THE POST-SIGNAL / Desiray Seaux
Scott Broussard of Acadiana Crawfish, left, spoke to the Crowley Rotary Club. He was welcomed to the meeting by Melinda Malmay of the Crowley Rotary Club.
Crawfish is big industry in the area
During a Crowley Rotary Club meeting, Scott Broussard of Acadiana Crawfish, discussed the crawfish industry and economy for the area.
Broussard owns a local live and packaging crawfish plant. According to Broussard, “Ten years ago rice was the big crop with crawfish coming in second. However, today, crawfish is the big crop and rice is now second. But, the rice must be planted first.”
At one time most crawfish farming took place in Atchafalaya Basin, where about 30 million pounds of crawfish are harvested each year. But, the variance of the water levels from year to year made harvesting crawfish very inconsistent.

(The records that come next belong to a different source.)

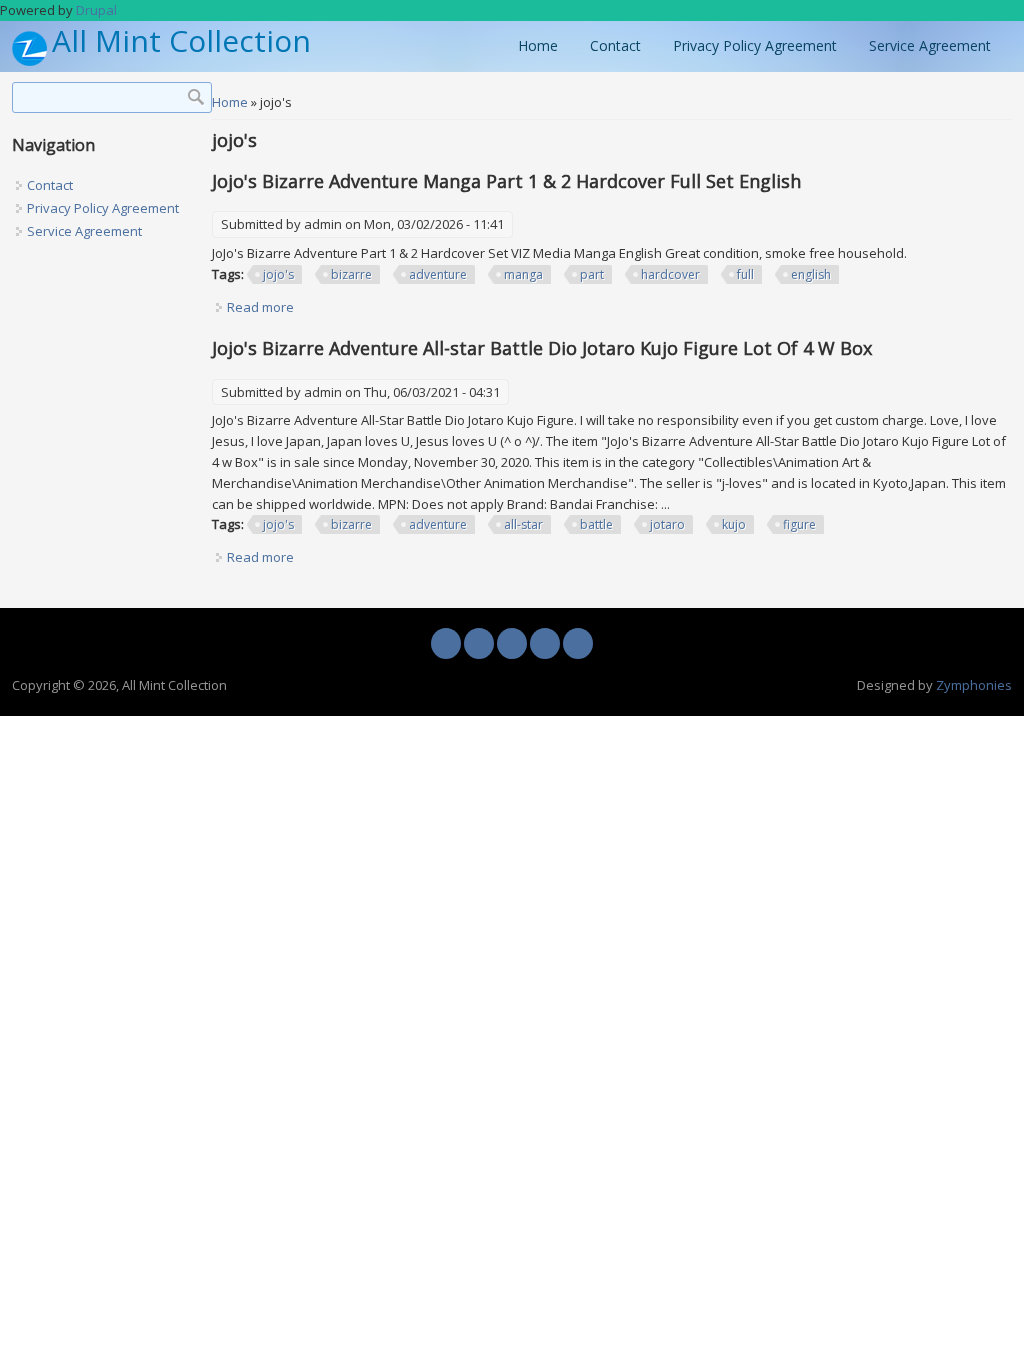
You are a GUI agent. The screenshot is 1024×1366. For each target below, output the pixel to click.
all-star (523, 524)
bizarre (351, 274)
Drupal (96, 10)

The Basin’s water levels is controlled by the Army Corps of Engineers.
Currently, about 140 million pounds of crawfish is produced by farmers. Of that, crawfish makes about $500 million dollar economic impact in the area and about $260 million is paid to crawfish farmers.
In the early 1990s Louisiana had about 126 crawfish processing plants, by 2006 only about 26 processing plants were still in operation.
However, with the rapid growth of the crawfish industry Louisiana now has about 56 processing plants in operation.
The domestic market has experienced rapid growth because China, one of the largest crawfish producers, is now consuming more of their product than ever before.
Broussard built his crawfish processing plant in 2015, Acadiana Processing. In order to run at full capacity, about 100 seasonal employees are hired to work in the plant and an additional 45 are hired to work on the farm.
During peak crawfish season, Broussard’s plant ran 24 hours a day for eight weeks. Most of the processing plant labor force is from Mexico working on green cards for a few months during season. The workers peeled tail meat during the day and the crawfish were whole cooked at night.
Interestingly, there are about 500 buying docks and only 56 processing plants simply because it is impossible to take the number of crawfish produced at one location. On a peak season day, Broussard’s plant can take in about 250,000 pounds of crawfish.
According to Broussard, “About 60 percent” of the crawfish the plant takes in are processed in some fashion. Some crawfish are only washed and put in new sacks according to weight, some are sold as fresh boiled, some are cooked whole then frozen and bagged, and about 20 percent are processed to be sold as peeled tail meat.”
Broussard says, he ships the most live crawfish to Texas. But, not all states allow live crawfish to be shipped in. Whole cooked frozen is what is sent to those few states.
The whole frozen crawfish are prepared by boiling water with seasoning and essentially warming up the previously cooked crawfish.
Besides Louisiana, crawfish can also be found being farmed internationally in Spain, Egypt and Africa.